The segment dominating this paper focuses on the creation of opportunities to maximize innovation within the team. This is based on the understanding that all organizations aim at continuously improving their levels of effectiveness, efficiency and customer service. The increase in levels of innovation has been pointed as a pivotal strategy in which organizations adopt in the search for opportunities to make small and notable changes in their operations.
The creation of opportunities to maximize innovations in teams therefore revolves around the ability to manage teams. The understanding team dynamics in businesses has other demonstrated benefits to an organization. According to Moshe and Tsipora (1998), "a team shares a common purpose and recognizes each individual as belonging to the same unit, the strength of a team is reliant on the interconnectivity between individual members and a fully functioning team is capable of reaching agreements on norms and values that regulate behavior." These have been pointed out as the hallmark for continuous incremental improvements that congregate to define team innovation. It can therefore be confidently stated the ability of an origination to create opportunities for innovation rests on the ability to develop a dynamic team capable of delivering the objectives of the organization. In addition to the above, the understanding of team dynamics assists managers and supervisors in selecting teams that complement each other for the reduction in inter-personal conflicts that hinder team progress.

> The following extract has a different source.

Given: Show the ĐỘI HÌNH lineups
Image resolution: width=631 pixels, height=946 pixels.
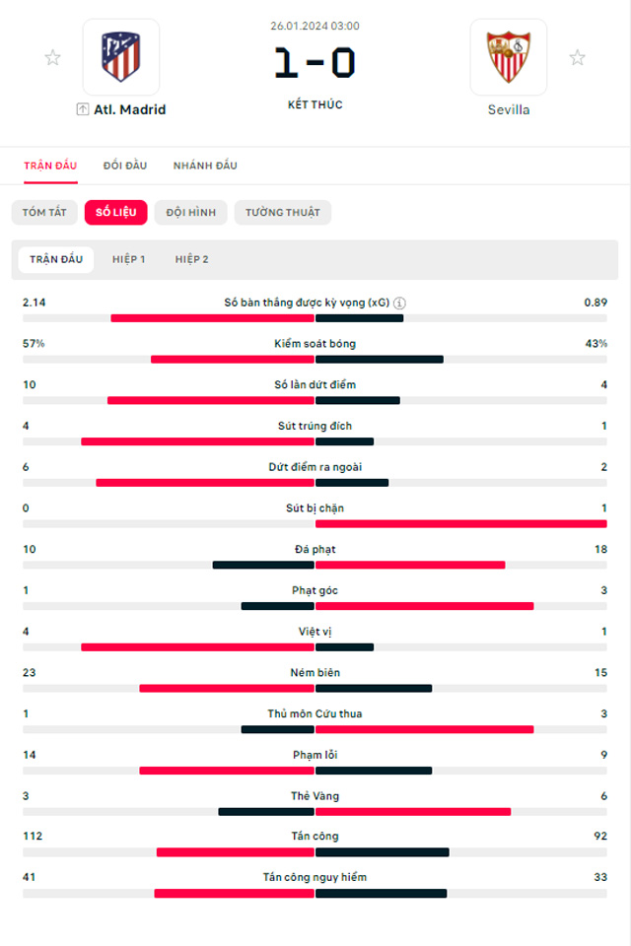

The cohesive forces of a group affect group process, development and innovation in a number of ways. Available literatures and research works on the psychological processes in group development point out that these factors are social while others are environmental. The fundamental factor is that they all combine to determine whether the broad objectives of an organization are achieved or not. According to Schmuck and Schmuck (2002), "some of the factors in group cohesion are social; there are a number of things which can occur within a group and its members which encourage people to stay in the group and to stay focused on group goals while others are environmental, caused by external factors." The capacity to deal with both external and environmental factors provide the framework for the evaluation of teams' needs and wants and align their priorities within these needs and wants.
The process of building team cohesiveness demands more from business supervisors and managers in businesses. The first step in enhancing team cohesiveness is taking keen consideration of preliminary perceptions of individuals that make up a team and instituting strategies in empowering the group to shed these preliminary perceptions. This is the first step in enabling true bonding and staying along the correct path to achieving high levels of cohesiveness and creating opportunities for innovation. Manages can increase opportunities for team innovation by acknowledging, respecting, and discussing various ways that team members can make notable contributions to building and enhancing teams. According to Schmuck and Schmuck (2002), "with increased self-esteem, efficacy, and concept, the long term affects that an outdoor experience can have on each individual member of the team can help to increase individual desires to build team cohesion." This must involve individual buy in and take into consideration the confidence of individuals because confident individuals have the capacity to foster team cohesion.
The impact of social interaction and influence in decision making is an area of interest to social psychologists. This is because of knowledge on the effects of social influence, interpersonal relationships, group behavior and self and social identity. Active social interactions have been demonstrated to involve "feedback loops that create interdependencies between the choices individuals make" (Schmuck and Schmuck, 2002), This affects the way in which decision making process takes place in that both passive active interactions have impact on policy in the sense that they magnify the effect of urgency on policies. These define the opportunities that proper team building has on the window for innovations.
In addition to the above, an individual is affected by the thoughts and ideas of others. This is correlated to the speed, ease and urgency by which decisions within organizations are made. The effect of social influence on decision making has thus been noted to give rise to social multiplier that directly impacts on decision making processes. This is buttressed by Vecchio (2006) in stating that "a social multiplier arises in a dyadic relationship when both agents' actions (and outcomes) are affected by the actions of the other agent and the agents recognize this, and internalize these effects, when selecting their actions."
However, despite the above assertions, the process of team development remains a pivotal determinant on whether the team will stick together and thus create opportunities for innovations. First stage is the forming stage where serious issues and intense feelings are often not expressed but always remain avoided. The second stage is the storming stage". The adjustment process continues into this stage but minor differences are as a result of conflicting roles and responsibilities. The ability to suppress the conflict will depend largely on the culture of the organizations. Individuals will have a feeling of either winning or losing and will search for adjustment mechanisms to do away with the conflict or minimize its effects. The last two stages are norming and performing respectively. The norming stage involves the establishing of the rules of engagement. The performing that is rarely reached my many groups. It is "characterized by a state of interdependence and flexibility in that everyone knows each other well enough to be able to work together (Basu, 2004).
In conclusion, the ability to the creation of opportunities to maximize innovation within the team depends on interplay of a number that factors that include team management, organizational culture and the ability to let teams reach their performing stages.